Justiça venezuelana coloca Delcy Rodríguez no comando do país após prisão de Maduro

Justiça venezuelana coloca Delcy Rodríguez no comando do país após prisão de Maduro

Decisão da Suprema Corte aponta medida provisória para manter o funcionamento do governo enquanto presidente permanece sob custódia nos Estados Unidos

A Suprema Corte da Venezuela decidiu, na noite de sábado, transferir temporariamente o comando do país para a vice-presidente Delcy Rodríguez. A medida ocorre quase um dia após a captura do presidente Nicolás Maduro em uma operação militar de grande escala conduzida pelos Estados Unidos. Detido, Maduro foi levado ao território americano, onde deverá responder a processos judiciais.

Apesar da prisão, integrantes do alto escalão chavista vinham sustentando que Maduro continuava sendo o único presidente legítimo da Venezuela. Ainda assim, a Sala Constitucional do tribunal entendeu que a situação exigia uma solução imediata para evitar um vácuo de poder.
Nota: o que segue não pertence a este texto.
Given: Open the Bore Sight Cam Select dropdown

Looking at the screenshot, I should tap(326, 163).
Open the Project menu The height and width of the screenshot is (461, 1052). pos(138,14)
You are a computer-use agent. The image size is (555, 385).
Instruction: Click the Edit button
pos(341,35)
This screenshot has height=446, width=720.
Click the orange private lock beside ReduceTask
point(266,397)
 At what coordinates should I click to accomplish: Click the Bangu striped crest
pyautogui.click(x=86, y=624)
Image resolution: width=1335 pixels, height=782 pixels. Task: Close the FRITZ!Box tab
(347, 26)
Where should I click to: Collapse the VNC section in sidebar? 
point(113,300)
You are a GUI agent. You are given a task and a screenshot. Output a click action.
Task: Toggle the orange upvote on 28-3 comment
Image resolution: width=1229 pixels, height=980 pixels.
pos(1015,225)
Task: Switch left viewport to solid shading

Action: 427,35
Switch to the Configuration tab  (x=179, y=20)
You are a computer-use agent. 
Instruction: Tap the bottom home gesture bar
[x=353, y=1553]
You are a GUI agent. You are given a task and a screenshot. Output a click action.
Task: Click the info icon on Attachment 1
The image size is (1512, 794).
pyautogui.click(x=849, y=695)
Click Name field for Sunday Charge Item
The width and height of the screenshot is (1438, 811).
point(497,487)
Segundo a decisão, Delcy Rodríguez passa a exercer, na condição de presidente encarregada, todas as atribuições do cargo. O tribunal justificou a medida como necessária para assegurar a continuidade administrativa do Estado e a defesa do país, classificando a ação americana como uma “agressão militar estrangeira” com o objetivo de capturar o chefe de Estado venezuelano.

O afastamento de Maduro, segundo os magistrados, é tratado como temporário. O mandato provisório de Rodríguez terá duração inicial de até 90 dias, podendo ser estendido por igual período caso a Assembleia Nacional — controlada pelo chavismo — assim decida. Se, ao final de 180 dias, Maduro não reassumir o cargo, a Constituição prevê a convocação de novas eleições presidenciais.

A operação que resultou na prisão do presidente teria envolvido dezenas de aeronaves, navios e tropas de elite dos EUA. Autoridades venezuelanas afirmam que a ação deixou ao menos 40 mortos. Após o episódio, o presidente americano Donald Trump declarou que Washington passaria a exercer controle sobre a Venezuela durante o processo de transição e chegou a mencionar Delcy Rodríguez de forma positiva.

Rodríguez, que já ocupou o cargo de chanceler e participou de negociações com os EUA envolvendo o setor petrolífero e empresas americanas, como a Chevron, vinha sendo vista por Washington como uma interlocutora estratégica. Mesmo assim, antes da decisão judicial, ela reiterou publicamente apoio a Maduro, exigiu sua libertação imediata e afirmou que o governo resistiria a qualquer interferência estrangeira.

Até o momento, Delcy Rodríguez não se pronunciou oficialmente sobre a determinação da Suprema Corte.